### Excerpted passage
For him, the mission is personal, after years caring for patients with substance abuse issues, he said. "Addiction doesn't just affect an individual," Dr. Murthy said. "It affects families and friends."
''Only 1 in 10 with substance abuse disorders actually get treatment," he said. "What if only 1 in 10 people with cancer or diabetes got treatment?" Despite the grim statistics, he said, ''there are reasons to hope. Prevention and treatment do in fact work," he said.
What's crucial, he said, ''is a cultural shift in how we think about addiction. For far too long, people have looked at addiction as a moral failing." In fact, he and other experts agree, ''addiction is a disease of the brain."
Environmentalist Tom Steyer of Next Generation, who also spoke at the conference, called the report ''the first official endorsement that this is a health problem."
Treatment decisions should be based on shared decision-making, said H. Westley Clark, MD, JD, MPH, Dean's Executive Professor of Public Health, Santa Clara University, a science editor for the report who edited the treatment chapter and spoke at the Facing Addiction event. An overview of what works:
Medications: Five medications are approved by the FDA and have been developed to treat opioid use and alcohol disorders. These include:
For Opioid Dependence:
Buprenorphine-naloxone (Bunavail, Suboxone, Zubsol)
Methadone (Methadose, Dolophine, generic)
Extended-release naltrexone (Vivitrol)
For Alcohol Dependence:
Extended-release naltrexone (Vivitrol)
Some can be especially important to reduce cravings. For instance, naltrexone blocks the opioid receptors in the brain and gut, and thus reduces cravings and withdrawal symptoms, while diminishing the reward effects felt after alcohol and opioid abuse.
Using medicines for patients diagnosed with a chronic opioid use disorder must be given for enough time, the report says. Those who get medication-assisted treatment, called MAT, for less than 90 days do not seem to improve; one study found those who get MAT for less than three years are more likely to relapse than those who continue for three or more years.
Prescribing of the medications is regulated and varies by the drug. Methadone treatment programs, for instance, must be certified by SAMHSA (Substance Abuse and Mental Health Services Administration) and registered by the U.S. Drug Enforcement Administration (DEA). The programs include not only drug therapy but other components such as behavioral therapy. These opioid treatment programs may also provide buprenorphine and naltrexone.

### What to do
Reproduce the addiction treatment passage word for word, between "Treatment decisions should" and "and opioid abuse.", inclusive.

### Given data
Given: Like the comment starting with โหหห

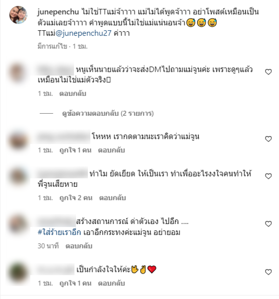Looking at the screenshot, I should point(268,139).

### Solved problem
Treatment decisions should be based on shared decision-making, said H. Westley Clark, MD, JD, MPH, Dean's Executive Professor of Public Health, Santa Clara University, a science editor for the report who edited the treatment chapter and spoke at the Facing Addiction event. An overview of what works:
Medications: Five medications are approved by the FDA and have been developed to treat opioid use and alcohol disorders. These include:
For Opioid Dependence:
Buprenorphine-naloxone (Bunavail, Suboxone, Zubsol)
Methadone (Methadose, Dolophine, generic)
Extended-release naltrexone (Vivitrol)
For Alcohol Dependence:
Extended-release naltrexone (Vivitrol)
Some can be especially important to reduce cravings. For instance, naltrexone blocks the opioid receptors in the brain and gut, and thus reduces cravings and withdrawal symptoms, while diminishing the reward effects felt after alcohol and opioid abuse.